Through the Bug Bounty Reimbursement Program, PAL can reimburse up to 50% of the total whitehat payout (platform fees excluded), with a yearly cap of $80,000 per project, per calendar year. The maximum payout per reported vulnerability depends on the severity classification per the following table:
| # Severity | Max Payout |
|---|---|
| Critical | Up to $ 50,000 |
| High | Up to $ 25,000 |
| Medium | No reimbursement |
| Low | No reimbursement |
In addition, reimbursement amounts consider potential cross-project or systemic risks, bug bounty report quality, timeliness of patching the vulnerability and responsible disclosure with affected projects and stakeholders.
All funding is paid out in DOT using the 30-day DOT EMA price.
Final decision on reimbursement amount (or denial) is made by PAL curators.
Eligibility Criteria
To be eligible to the Bug Bounty Reimbursement Program, applications need to satisfy all the following criteria:
- The vulnerability reported relates to Rust code that is part of the Runtime of a Polkadot-SDK chain or its node host.
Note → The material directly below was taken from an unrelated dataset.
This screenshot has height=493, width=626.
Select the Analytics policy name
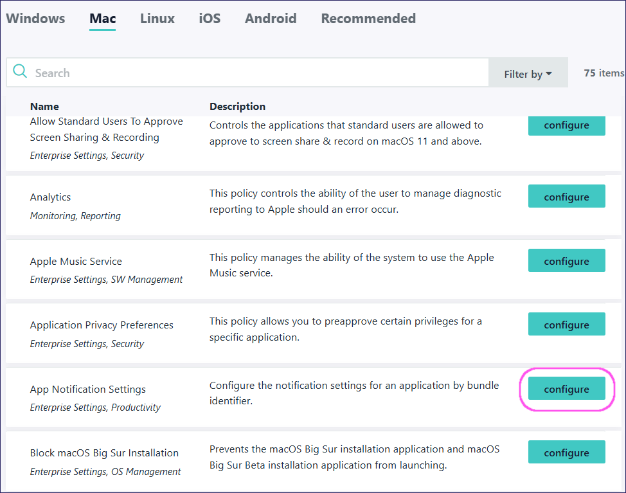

- The applicant team is a Polkadot-SDK chain producing blocks on the Polkadot Network secured by Polkadot.
- The requested amount is, at most, the maximum defined in the table above.
- The code is open source.
- The bug must have been reported after December 1st, 2024 (included)
- Teams must submit the application form no later than 3 months after payment.
- The applicant agrees that PAL will make the audit report public (once the team has addressed any open issues).
- After the team pays a bounty to the bounty reporter (whitehat), and optionally after the vulnerability is fixed, deployed, and ready for disclosure, the project is required to submit through the onboarding form:
- A bounty report detailing the vulnerability, severity, and resolution.
- Evidence of whitehat payments (receipts, transaction IDs, etc.).
- If a discovered vulnerability may affect other projects, PAL may request a private disclosure phase before public release. Reimbursement applications that fail to meet these two criteria are automatically discarded by PAL curators.
Application
Follow the steps below to apply for Bug Bounty Reimbursement Program:
- Ensure you fulfill the Eligibility Criteria.
- Join the PAL Discord - this is where all communication takes place.
- Submit your funding application using our Application Form at the top of this page.
The usual processing time of applications is 1-2 weeks. We will keep you updated on a dedicated Discord channel.